Toen ik begon te werken bij de overheid – het ministerie van Economische Zaken (EZ)– besloot ik me niet te laten meezuigen in dat wij-zij denken en wantrouwen. Dat lag niet voor de hand, want de (centrale) overheid bestaat uit kokers, binnen en tussen departementen. En dan was er nog de boze buitenwereld. Hoe kon ik kokers en kloven mijden?
Eigenlijk was dat niet moeilijk. In mijn eerste baan organiseerde ik een soort beleidsmarkt; we nodigden bedrijven uit naar EZ te komen om mee te praten over de keuze van beleidsprioriteiten. Ik zie nog de lange rij ondernemers op de Bezuidenhoutseweg staan. Die mensen vonden het geweldig binnen de muren van het ministerie te kunnen zijn. Vervolgens gebruikten we hun beleidsinput daadwerkelijk. Co-creatie.
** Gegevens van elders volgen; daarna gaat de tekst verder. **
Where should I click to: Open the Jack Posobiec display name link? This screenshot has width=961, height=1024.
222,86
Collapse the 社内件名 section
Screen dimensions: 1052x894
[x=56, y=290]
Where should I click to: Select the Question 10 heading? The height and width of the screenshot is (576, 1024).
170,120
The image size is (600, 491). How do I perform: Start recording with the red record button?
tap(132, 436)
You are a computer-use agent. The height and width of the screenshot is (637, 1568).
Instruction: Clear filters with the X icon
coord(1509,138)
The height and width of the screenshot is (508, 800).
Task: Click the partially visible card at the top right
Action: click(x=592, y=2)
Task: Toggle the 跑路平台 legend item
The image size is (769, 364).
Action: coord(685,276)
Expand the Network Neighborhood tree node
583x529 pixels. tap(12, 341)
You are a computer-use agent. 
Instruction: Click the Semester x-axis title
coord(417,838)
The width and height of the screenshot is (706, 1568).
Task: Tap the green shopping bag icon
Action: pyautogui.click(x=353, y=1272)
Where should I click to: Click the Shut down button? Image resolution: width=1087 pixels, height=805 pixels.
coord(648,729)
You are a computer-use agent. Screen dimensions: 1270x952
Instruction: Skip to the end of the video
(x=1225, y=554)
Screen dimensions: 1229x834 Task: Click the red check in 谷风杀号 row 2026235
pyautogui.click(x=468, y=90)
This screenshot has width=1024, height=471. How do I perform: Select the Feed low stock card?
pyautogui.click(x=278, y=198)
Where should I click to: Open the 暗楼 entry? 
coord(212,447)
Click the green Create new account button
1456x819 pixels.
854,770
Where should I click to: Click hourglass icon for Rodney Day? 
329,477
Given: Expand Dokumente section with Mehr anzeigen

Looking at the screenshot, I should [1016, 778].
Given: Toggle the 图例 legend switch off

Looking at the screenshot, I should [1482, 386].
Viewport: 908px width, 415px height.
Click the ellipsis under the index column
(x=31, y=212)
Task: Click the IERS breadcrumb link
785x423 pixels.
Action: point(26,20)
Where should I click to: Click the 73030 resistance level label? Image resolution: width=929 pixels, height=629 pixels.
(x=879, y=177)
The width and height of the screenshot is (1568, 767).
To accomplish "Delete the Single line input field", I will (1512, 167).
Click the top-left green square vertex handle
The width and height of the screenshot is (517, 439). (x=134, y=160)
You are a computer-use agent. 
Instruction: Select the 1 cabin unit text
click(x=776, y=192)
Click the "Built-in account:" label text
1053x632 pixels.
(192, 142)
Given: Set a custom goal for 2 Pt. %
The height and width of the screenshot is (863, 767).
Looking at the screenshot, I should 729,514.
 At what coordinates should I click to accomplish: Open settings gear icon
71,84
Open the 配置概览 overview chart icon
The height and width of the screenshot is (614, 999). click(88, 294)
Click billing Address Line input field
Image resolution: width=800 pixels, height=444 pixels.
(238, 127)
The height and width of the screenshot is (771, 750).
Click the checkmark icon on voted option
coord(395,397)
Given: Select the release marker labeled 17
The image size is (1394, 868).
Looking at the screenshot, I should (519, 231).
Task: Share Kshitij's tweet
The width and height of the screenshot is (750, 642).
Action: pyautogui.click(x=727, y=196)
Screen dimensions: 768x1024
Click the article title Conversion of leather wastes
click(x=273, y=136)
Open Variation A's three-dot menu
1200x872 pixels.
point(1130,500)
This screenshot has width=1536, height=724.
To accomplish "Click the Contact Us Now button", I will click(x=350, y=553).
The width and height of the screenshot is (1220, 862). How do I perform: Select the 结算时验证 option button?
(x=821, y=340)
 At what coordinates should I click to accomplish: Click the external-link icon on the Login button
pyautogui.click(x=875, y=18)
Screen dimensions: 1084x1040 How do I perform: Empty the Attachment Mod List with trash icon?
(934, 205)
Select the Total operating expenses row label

Aan de andere kant zorgde ik ervoor geregeld op bedrijfsbezoek te gaan; ik vond het geweldig binnen de muren van een fabriek te kunnen zijn.
‘De overheid kan wantrouwen wegnemen door het eigen wantrouwen ten opzichte van de buitenstaander te stoppen’
Binnen de overheid trof ik kokers en kloven aan tussen ministeries, tussen beleid en uitvoering en tussen binnenland en buitenland. Mijn remedie was de groepen te wisselen; aan beide kanten te gaan staan. Dus ging ik van EZ (‘markt-ayatollahs die nergens echt over gaan’) naar BZ (‘dikdoeners die contact met de echte wereld hebben verloren’). Van beleid (‘veel vergaderen, niets doen’) naar uitvoering (‘procesarbeiders die niet kunnen nadenken’). En van binnenland (‘elkaar bezighouden onder de Haagse kaasstolp’) naar buitenland (‘vakantievieren terwijl wij werken’).
Van buiten de overheid drong af en toe een wereld binnen die sommige collega’s in een kramp deed schieten, in de vorm van een Wob-verzoek (‘kunnen ze ons niet gewoon ons werk laten doen?!’), een Kamervraag (‘zo ontwijkend mogelijk antwoorden’) of een journalist (‘niets zeggen en doorsturen naar woordvoering!’).
Het werd weer tijd om te wisselen, dus naar de wereld buiten de overheid. Eerst naar de politiek en nu naar een kritische maatschappelijke organisatie. Bij Open State Foundation richt ik me op de overheid, maar van buitenaf. Met de oproep transparant te zijn en informatie als open, herbruikbare data te delen. Ik sta niet vanuit mijn groep te roepen dat die andere groep het niet heeft begrepen. Ik koester ook geen wantrouwen ten opzichte van de overheid. Maar ik weet wel dat wantrouwen bij buitenstaanders automatisch kan ontstaan, en dat er ook een manier is die te verminderen. De overheid kan wantrouwen wegnemen door het eigen wantrouwen ten opzichte van de buitenstaander (burger, politiek, media) te stoppen. Door in te zetten op co-creatie. Door open te zijn en alle informatie te delen. Vanaf buiten helpen we gewoon mee.